Ross Douthat: The second defeat of Bernie Sanders

Three months ago, Sen. Bernie Sanders lost his chance at the Democratic nomination for president, after a brief moment in which his socialist revolution seemed poised to raze the bastions of neoliberal power. But the developments of the last month, the George Floyd protests and their cultural repercussions, may prove the more significant defeat for the Sanders cause. In the winter he merely lost a presidential nomination; in the summer he may be losing the battle for the future of the left.

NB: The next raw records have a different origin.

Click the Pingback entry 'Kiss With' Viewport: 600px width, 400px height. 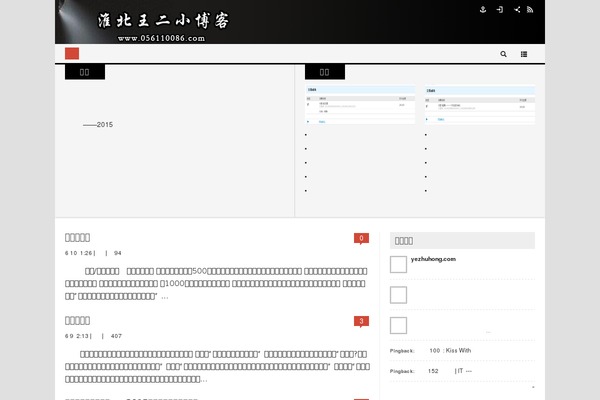point(450,351)
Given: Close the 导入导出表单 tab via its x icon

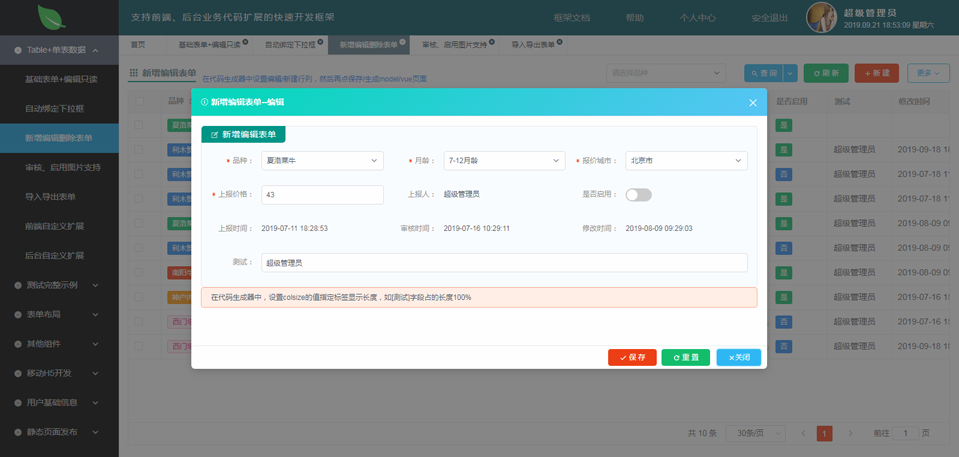Looking at the screenshot, I should (559, 42).
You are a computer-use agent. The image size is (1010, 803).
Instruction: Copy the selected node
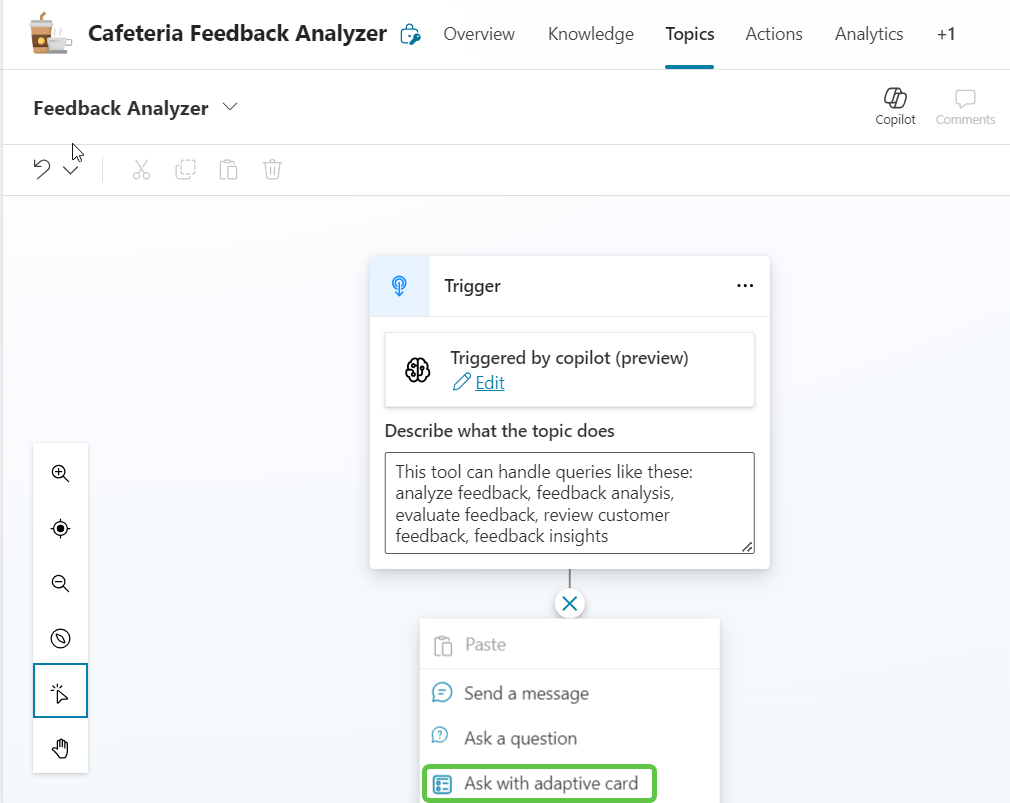pyautogui.click(x=185, y=169)
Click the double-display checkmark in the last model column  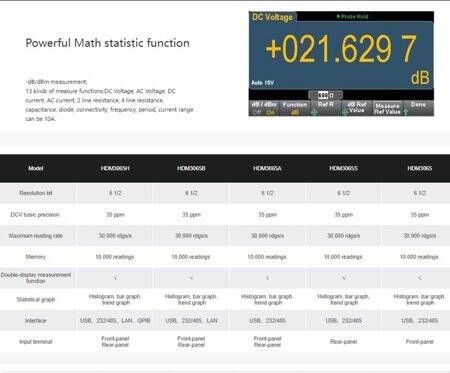[420, 277]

Throughout his career, Sanders has stood for the proposition that left-wing politics lost its way after the 1970s by letting what should be its central purpose — the class struggle, the rectification of economic inequality, the war against the “millionaires and billionaires” — be obscured by cultural battles and displaced by a pro-business, pro-Wall Street economic program. This shift has made left-of-center political parties (in Europe as well as the United States) steadily more upper middle class and conservatism steadily more blue collar, but the promise of Sandersism was that the transformation need not be permanent: A left that recovered the language of class struggle, that disentangled liberal politics from faculty-lounge elitism and neoliberal economics, could rally a silent majority against plutocracy and win.

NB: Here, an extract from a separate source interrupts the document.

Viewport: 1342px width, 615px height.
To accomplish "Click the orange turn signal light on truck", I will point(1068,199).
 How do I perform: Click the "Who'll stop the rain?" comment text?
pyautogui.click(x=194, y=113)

The 2016 Sanders primary campaign, which won white, working-class voters who had been drifting from the Democrats, seemed to vindicate this argument. The 2020 Sanders campaign, however, made it look more dubious, by illustrating the core challenge facing a socialist revolution: Its most passionate supporters — highly educated, economically disappointed urbanites — aren’t natural coalition partners for a Rust Belt populism, and the more they tugged Sanders toward the cultural left, the easier it was for Joe Biden to win blue-collar votes, leaving Sanders leading an ideological faction rather than a broader working-class insurgency.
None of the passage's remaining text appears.